----- Extracted material -----

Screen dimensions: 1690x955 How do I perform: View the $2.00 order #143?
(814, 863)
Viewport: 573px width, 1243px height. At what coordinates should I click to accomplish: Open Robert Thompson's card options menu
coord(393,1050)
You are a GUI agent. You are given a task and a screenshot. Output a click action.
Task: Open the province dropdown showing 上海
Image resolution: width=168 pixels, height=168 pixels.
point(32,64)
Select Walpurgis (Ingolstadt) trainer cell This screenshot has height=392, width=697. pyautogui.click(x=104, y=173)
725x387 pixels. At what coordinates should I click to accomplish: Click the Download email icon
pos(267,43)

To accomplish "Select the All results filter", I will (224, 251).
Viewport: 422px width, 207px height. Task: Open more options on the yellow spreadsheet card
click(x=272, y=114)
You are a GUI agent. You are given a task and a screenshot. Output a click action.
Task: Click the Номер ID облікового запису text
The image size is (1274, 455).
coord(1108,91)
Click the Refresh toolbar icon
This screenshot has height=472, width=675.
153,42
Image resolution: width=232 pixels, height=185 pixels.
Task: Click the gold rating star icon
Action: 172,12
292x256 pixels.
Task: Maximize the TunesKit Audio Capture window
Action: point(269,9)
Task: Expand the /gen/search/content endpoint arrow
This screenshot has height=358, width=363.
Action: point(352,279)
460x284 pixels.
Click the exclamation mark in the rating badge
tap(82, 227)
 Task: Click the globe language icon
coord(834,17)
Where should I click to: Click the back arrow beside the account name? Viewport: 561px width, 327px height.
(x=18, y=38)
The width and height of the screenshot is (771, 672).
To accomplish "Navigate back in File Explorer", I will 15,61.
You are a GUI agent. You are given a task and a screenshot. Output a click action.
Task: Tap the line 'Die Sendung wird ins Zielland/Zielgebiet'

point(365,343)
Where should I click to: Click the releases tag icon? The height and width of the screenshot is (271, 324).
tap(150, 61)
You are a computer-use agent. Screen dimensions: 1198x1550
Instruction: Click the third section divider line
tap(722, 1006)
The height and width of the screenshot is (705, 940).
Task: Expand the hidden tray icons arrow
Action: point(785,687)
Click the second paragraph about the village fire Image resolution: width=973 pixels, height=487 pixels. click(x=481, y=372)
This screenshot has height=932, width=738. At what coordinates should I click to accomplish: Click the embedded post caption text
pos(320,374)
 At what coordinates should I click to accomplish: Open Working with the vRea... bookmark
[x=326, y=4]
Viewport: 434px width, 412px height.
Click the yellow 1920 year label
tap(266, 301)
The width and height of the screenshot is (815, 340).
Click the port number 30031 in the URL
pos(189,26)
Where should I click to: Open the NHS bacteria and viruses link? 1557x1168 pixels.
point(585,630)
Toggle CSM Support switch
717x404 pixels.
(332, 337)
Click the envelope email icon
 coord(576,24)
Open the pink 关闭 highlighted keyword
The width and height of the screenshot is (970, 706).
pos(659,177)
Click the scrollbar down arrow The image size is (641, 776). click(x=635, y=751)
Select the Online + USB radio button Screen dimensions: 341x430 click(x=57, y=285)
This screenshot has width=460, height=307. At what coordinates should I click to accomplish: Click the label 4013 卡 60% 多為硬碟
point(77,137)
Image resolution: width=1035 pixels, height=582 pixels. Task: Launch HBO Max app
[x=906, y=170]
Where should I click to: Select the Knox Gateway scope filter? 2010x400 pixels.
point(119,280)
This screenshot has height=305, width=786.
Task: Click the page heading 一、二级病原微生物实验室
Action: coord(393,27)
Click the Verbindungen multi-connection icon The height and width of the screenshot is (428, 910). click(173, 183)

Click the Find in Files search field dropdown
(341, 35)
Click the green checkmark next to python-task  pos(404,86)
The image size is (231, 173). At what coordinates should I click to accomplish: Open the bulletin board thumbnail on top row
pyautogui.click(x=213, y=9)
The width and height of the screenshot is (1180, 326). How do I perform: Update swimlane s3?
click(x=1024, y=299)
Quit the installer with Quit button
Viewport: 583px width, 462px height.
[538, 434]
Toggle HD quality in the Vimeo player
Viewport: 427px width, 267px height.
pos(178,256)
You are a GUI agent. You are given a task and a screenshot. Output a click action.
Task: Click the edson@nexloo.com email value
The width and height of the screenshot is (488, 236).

-----

- Work to be completed
Write out all the material exactly.

- Exercise answer
Screen dimensions: 1690x955 How do I perform: View the $2.00 order #143?
(814, 863)
Viewport: 573px width, 1243px height. At what coordinates should I click to accomplish: Open Robert Thompson's card options menu
coord(393,1050)
You are a GUI agent. You are given a task and a screenshot. Output a click action.
Task: Open the province dropdown showing 上海
Image resolution: width=168 pixels, height=168 pixels.
point(32,64)
Select Walpurgis (Ingolstadt) trainer cell This screenshot has height=392, width=697. pyautogui.click(x=104, y=173)
725x387 pixels. At what coordinates should I click to accomplish: Click the Download email icon
pos(267,43)

To accomplish "Select the All results filter", I will (224, 251).
Viewport: 422px width, 207px height. Task: Open more options on the yellow spreadsheet card
click(x=272, y=114)
You are a GUI agent. You are given a task and a screenshot. Output a click action.
Task: Click the Номер ID облікового запису text
The image size is (1274, 455).
coord(1108,91)
Click the Refresh toolbar icon
This screenshot has height=472, width=675.
153,42
Image resolution: width=232 pixels, height=185 pixels.
Task: Click the gold rating star icon
Action: 172,12
292x256 pixels.
Task: Maximize the TunesKit Audio Capture window
Action: point(269,9)
Task: Expand the /gen/search/content endpoint arrow
This screenshot has height=358, width=363.
Action: point(352,279)
460x284 pixels.
Click the exclamation mark in the rating badge
tap(82, 227)
 Task: Click the globe language icon
coord(834,17)
Where should I click to: Click the back arrow beside the account name? Viewport: 561px width, 327px height.
(x=18, y=38)
The width and height of the screenshot is (771, 672).
To accomplish "Navigate back in File Explorer", I will 15,61.
You are a GUI agent. You are given a task and a screenshot. Output a click action.
Task: Tap the line 'Die Sendung wird ins Zielland/Zielgebiet'

point(365,343)
Where should I click to: Click the releases tag icon? The height and width of the screenshot is (271, 324).
tap(150, 61)
You are a computer-use agent. Screen dimensions: 1198x1550
Instruction: Click the third section divider line
tap(722, 1006)
The height and width of the screenshot is (705, 940).
Task: Expand the hidden tray icons arrow
Action: point(785,687)
Click the second paragraph about the village fire Image resolution: width=973 pixels, height=487 pixels. click(x=481, y=372)
This screenshot has height=932, width=738. At what coordinates should I click to accomplish: Click the embedded post caption text
pos(320,374)
 At what coordinates should I click to accomplish: Open Working with the vRea... bookmark
[x=326, y=4]
Viewport: 434px width, 412px height.
Click the yellow 1920 year label
tap(266, 301)
The width and height of the screenshot is (815, 340).
Click the port number 30031 in the URL
pos(189,26)
Where should I click to: Open the NHS bacteria and viruses link? 1557x1168 pixels.
point(585,630)
Toggle CSM Support switch
717x404 pixels.
(332, 337)
Click the envelope email icon
 coord(576,24)
Open the pink 关闭 highlighted keyword
The width and height of the screenshot is (970, 706).
pos(659,177)
Click the scrollbar down arrow The image size is (641, 776). click(x=635, y=751)
Select the Online + USB radio button Screen dimensions: 341x430 click(x=57, y=285)
This screenshot has width=460, height=307. At what coordinates should I click to accomplish: Click the label 4013 卡 60% 多為硬碟
point(77,137)
Image resolution: width=1035 pixels, height=582 pixels. Task: Launch HBO Max app
[x=906, y=170]
Where should I click to: Select the Knox Gateway scope filter? 2010x400 pixels.
point(119,280)
This screenshot has height=305, width=786.
Task: Click the page heading 一、二级病原微生物实验室
Action: coord(393,27)
Click the Verbindungen multi-connection icon The height and width of the screenshot is (428, 910). click(173, 183)

Click the Find in Files search field dropdown
(341, 35)
Click the green checkmark next to python-task  pos(404,86)
The image size is (231, 173). At what coordinates should I click to accomplish: Open the bulletin board thumbnail on top row
pyautogui.click(x=213, y=9)
The width and height of the screenshot is (1180, 326). How do I perform: Update swimlane s3?
click(x=1024, y=299)
Quit the installer with Quit button
Viewport: 583px width, 462px height.
[538, 434]
Toggle HD quality in the Vimeo player
Viewport: 427px width, 267px height.
pos(178,256)
You are a GUI agent. You are given a task and a screenshot. Output a click action.
Task: Click the edson@nexloo.com email value
The width and height of the screenshot is (488, 236).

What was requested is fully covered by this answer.